What needs to be done: What follows is a block of records; restate each one word for word.

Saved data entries
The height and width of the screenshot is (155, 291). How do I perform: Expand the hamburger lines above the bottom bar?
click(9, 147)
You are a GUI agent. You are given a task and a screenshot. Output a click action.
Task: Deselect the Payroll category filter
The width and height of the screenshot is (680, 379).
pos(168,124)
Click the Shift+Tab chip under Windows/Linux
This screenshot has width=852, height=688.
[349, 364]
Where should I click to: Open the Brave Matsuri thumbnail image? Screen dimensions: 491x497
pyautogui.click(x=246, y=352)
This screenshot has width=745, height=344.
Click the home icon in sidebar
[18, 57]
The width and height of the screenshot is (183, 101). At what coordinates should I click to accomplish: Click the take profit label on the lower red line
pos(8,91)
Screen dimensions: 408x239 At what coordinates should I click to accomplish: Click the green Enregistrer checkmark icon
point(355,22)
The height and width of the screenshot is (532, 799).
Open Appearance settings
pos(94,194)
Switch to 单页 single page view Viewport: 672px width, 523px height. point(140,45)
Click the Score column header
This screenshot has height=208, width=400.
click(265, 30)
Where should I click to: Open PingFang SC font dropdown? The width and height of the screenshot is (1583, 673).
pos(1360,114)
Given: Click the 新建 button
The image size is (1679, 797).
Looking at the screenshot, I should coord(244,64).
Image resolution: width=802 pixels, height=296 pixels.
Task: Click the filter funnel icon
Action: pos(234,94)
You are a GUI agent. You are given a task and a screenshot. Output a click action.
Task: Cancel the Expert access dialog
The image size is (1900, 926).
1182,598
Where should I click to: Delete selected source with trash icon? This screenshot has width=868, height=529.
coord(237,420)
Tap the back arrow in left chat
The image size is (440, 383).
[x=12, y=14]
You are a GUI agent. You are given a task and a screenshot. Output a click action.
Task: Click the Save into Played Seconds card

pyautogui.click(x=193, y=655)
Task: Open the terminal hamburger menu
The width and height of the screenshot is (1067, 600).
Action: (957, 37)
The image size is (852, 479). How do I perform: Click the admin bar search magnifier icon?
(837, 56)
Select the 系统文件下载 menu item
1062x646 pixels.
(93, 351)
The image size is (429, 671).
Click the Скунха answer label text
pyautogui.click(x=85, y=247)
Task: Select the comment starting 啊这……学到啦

Result for this task:
The height and width of the screenshot is (155, 291). How do I perform: Expand the hamburger lines above the bottom bar?
click(9, 147)
You are a GUI agent. You are given a task and a screenshot. Output a click action.
Task: Deselect the Payroll category filter
The width and height of the screenshot is (680, 379).
pos(168,124)
Click the Shift+Tab chip under Windows/Linux
This screenshot has width=852, height=688.
[349, 364]
Where should I click to: Open the Brave Matsuri thumbnail image? Screen dimensions: 491x497
pyautogui.click(x=246, y=352)
This screenshot has width=745, height=344.
Click the home icon in sidebar
[18, 57]
The width and height of the screenshot is (183, 101). At what coordinates should I click to accomplish: Click the take profit label on the lower red line
pos(8,91)
Screen dimensions: 408x239 At what coordinates should I click to accomplish: Click the green Enregistrer checkmark icon
point(355,22)
The height and width of the screenshot is (532, 799).
Open Appearance settings
pos(94,194)
Switch to 单页 single page view Viewport: 672px width, 523px height. point(140,45)
Click the Score column header
This screenshot has height=208, width=400.
click(265, 30)
Where should I click to: Open PingFang SC font dropdown? The width and height of the screenshot is (1583, 673).
pos(1360,114)
Given: Click the 新建 button
The image size is (1679, 797).
Looking at the screenshot, I should coord(244,64).
Image resolution: width=802 pixels, height=296 pixels.
Task: Click the filter funnel icon
Action: pos(234,94)
You are a GUI agent. You are given a task and a screenshot. Output a click action.
Task: Cancel the Expert access dialog
The image size is (1900, 926).
1182,598
Where should I click to: Delete selected source with trash icon? This screenshot has width=868, height=529.
coord(237,420)
Tap the back arrow in left chat
The image size is (440, 383).
[x=12, y=14]
You are a GUI agent. You are given a task and a screenshot. Output a click action.
Task: Click the Save into Played Seconds card

pyautogui.click(x=193, y=655)
Task: Open the terminal hamburger menu
The width and height of the screenshot is (1067, 600).
Action: (957, 37)
The image size is (852, 479). How do I perform: Click the admin bar search magnifier icon?
(837, 56)
Select the 系统文件下载 menu item
1062x646 pixels.
(93, 351)
The image size is (429, 671).
Click the Скунха answer label text
pyautogui.click(x=85, y=247)
Task: Select the comment starting 啊这……学到啦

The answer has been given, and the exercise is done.